What you will do.
Repeat the stretch of entries below from the line with "Blog (25, 2355)" through the line with "Accept all [button] (43, 2534)". Include both ends and add nothing.
Data for analysis Block Start
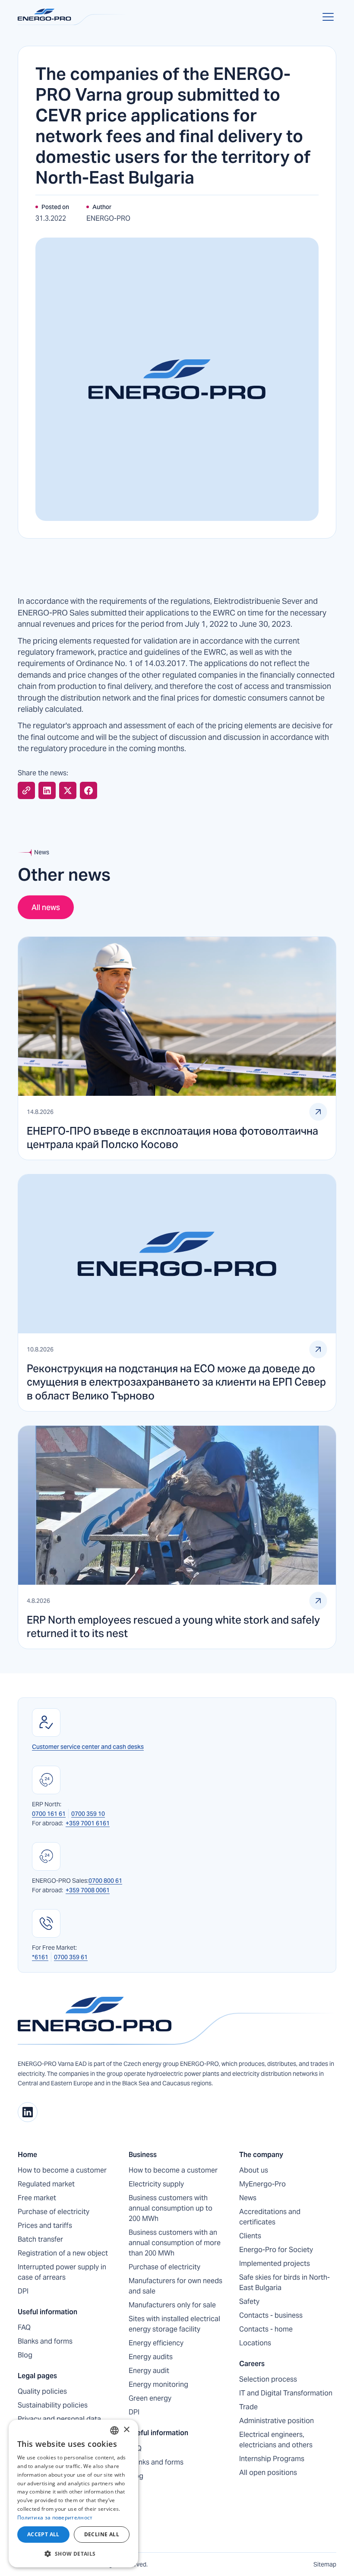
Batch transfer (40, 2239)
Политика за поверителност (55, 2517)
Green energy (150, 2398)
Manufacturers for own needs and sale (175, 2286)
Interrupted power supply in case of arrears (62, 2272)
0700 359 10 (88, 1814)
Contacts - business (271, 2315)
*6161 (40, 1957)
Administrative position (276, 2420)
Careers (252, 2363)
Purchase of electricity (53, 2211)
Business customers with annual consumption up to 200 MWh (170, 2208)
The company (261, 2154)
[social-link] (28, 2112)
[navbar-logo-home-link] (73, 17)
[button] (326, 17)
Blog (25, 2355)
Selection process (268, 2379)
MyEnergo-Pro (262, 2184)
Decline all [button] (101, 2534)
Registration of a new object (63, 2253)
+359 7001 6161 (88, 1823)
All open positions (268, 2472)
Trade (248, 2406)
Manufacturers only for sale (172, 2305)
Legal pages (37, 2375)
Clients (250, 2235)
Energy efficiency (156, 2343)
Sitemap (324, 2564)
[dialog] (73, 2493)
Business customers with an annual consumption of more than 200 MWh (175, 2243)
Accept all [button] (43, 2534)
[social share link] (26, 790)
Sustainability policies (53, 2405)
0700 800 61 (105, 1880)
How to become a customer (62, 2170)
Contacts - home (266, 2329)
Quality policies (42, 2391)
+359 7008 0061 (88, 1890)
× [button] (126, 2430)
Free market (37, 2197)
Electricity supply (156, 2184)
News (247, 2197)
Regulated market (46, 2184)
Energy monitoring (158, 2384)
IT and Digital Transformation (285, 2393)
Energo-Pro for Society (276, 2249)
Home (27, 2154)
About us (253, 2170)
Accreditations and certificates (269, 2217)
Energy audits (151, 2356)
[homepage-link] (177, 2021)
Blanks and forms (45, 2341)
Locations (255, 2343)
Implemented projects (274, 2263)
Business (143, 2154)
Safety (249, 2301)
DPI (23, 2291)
Data for analysis Block End
Reply.
Blog (25, 2355)
Selection process (268, 2379)
MyEnergo-Pro (262, 2184)
Decline all [button] (101, 2534)
Registration of a new object (63, 2253)
+359 7001 6161 (88, 1823)
All open positions (268, 2472)
Trade (248, 2406)
Manufacturers only for sale (172, 2305)
Legal pages (37, 2375)
Clients (250, 2235)
Energy efficiency (156, 2343)
Sitemap (324, 2564)
[dialog] (73, 2493)
Business customers with an annual consumption of more than 200 MWh (175, 2243)
Accept all [button] (43, 2534)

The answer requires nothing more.